Fatine Layt. Dans un environnement difficile, on se demande en effet, à raison, pourquoi certains s’en sortent et d’autres non. Cela veut dire effectivement que les mauvais choix ont été faits, qu’il y a, comme vous le disiez, une faillite des élites. L’économie est devenue de plus en plus complexe. Il faudrait à la tête de l’État beaucoup plus de personnes qui ont, dans leur vie, dirigé des entreprises. Bien sûr, le but n’est pas que tous les dirigeants de nos pays soient des anciens de Goldman Sachs et que toutes les banques centrales soient dirigées par des anciens banquiers d’affaires. Mais nous sommes dans un monde de plus en plus technique, on ne peut plus accepter que la personne qui décide de l’avenir des entreprises en France n’ait jamais mis le pied dans l’une d’elle. Ce n’est plus possible ! Comment fabrique-t-on de la confiance ? Avec de l’expertise et de la compétence.

Michèle Cotta. Sauf que les experts sont au moins aussi mis en cause que les hommes politiques.

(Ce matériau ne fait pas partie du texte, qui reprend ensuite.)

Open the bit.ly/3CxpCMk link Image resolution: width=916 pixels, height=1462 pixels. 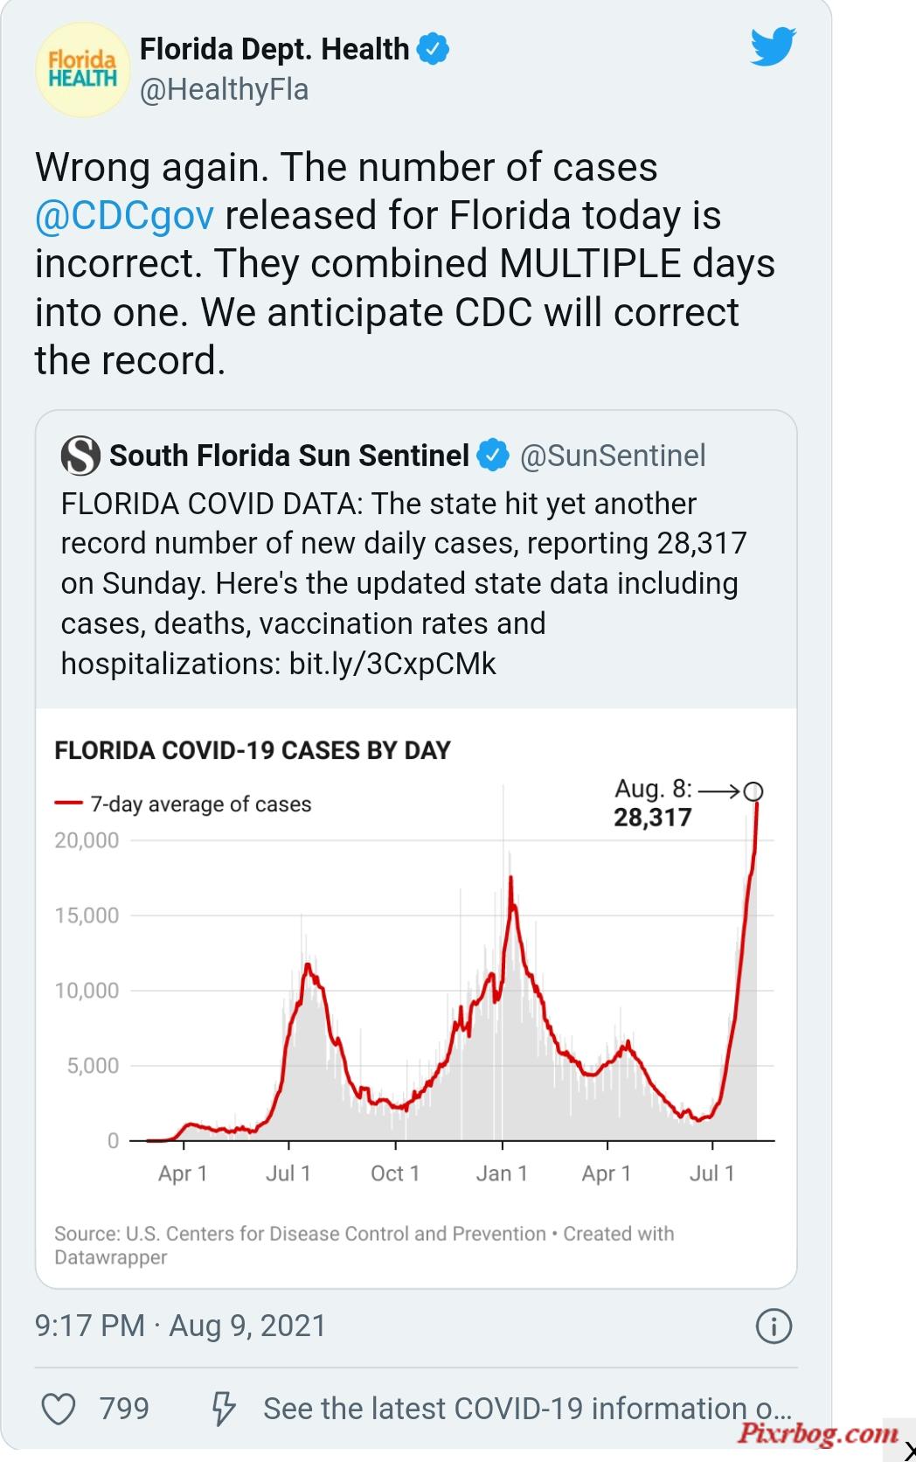pyautogui.click(x=392, y=664)
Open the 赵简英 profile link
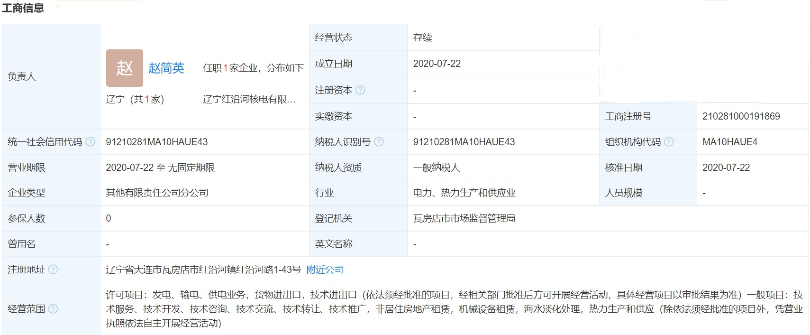This screenshot has width=810, height=335. tap(166, 68)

Robin Reda. La Boétie parlait de servitude volontaire pour qualifier une obéissance acquise à une autorité. Aujourd’hui, l’individu se rebelle : « Je ne crois plus mon médecin car j’ai vu sur doctissimo que j’allais mourir » ; ni le professeur, car Wikipédia dit le contraire…

Fatine Layt. Certes, mais je n’ai pas dit expert, mais expertise, car il n’y a pour moi rien de pire que les experts ! Ils sont les théoriciens du savoir. De ce point de vue, je suis très contente de ne pas être énarque. Il faut valoriser l’expérience, c’est l’essentiel.

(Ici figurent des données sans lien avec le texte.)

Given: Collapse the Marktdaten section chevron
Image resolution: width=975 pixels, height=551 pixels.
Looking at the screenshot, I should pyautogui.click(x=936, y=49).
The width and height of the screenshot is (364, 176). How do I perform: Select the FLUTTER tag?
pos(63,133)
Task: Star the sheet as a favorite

Face à ce sentiment de déclin et face à la défiance des autorités, les valeurs ne seraient-elles pas finalement le premier socle sur lequel reconstruire ?

Nicolas Colin. Les pays qui vont bien génèrent une extrême tolérance à la différence, à la variété : ce n’est pas un problème si la vie est belle pour tout le monde. C’est quand la situation se durcit qu’on se met à se regarder les uns les autres et à réfléchir à un socle commun. Le retour des symboles est plus la manifestation d’un symptôme que de vraies solutions.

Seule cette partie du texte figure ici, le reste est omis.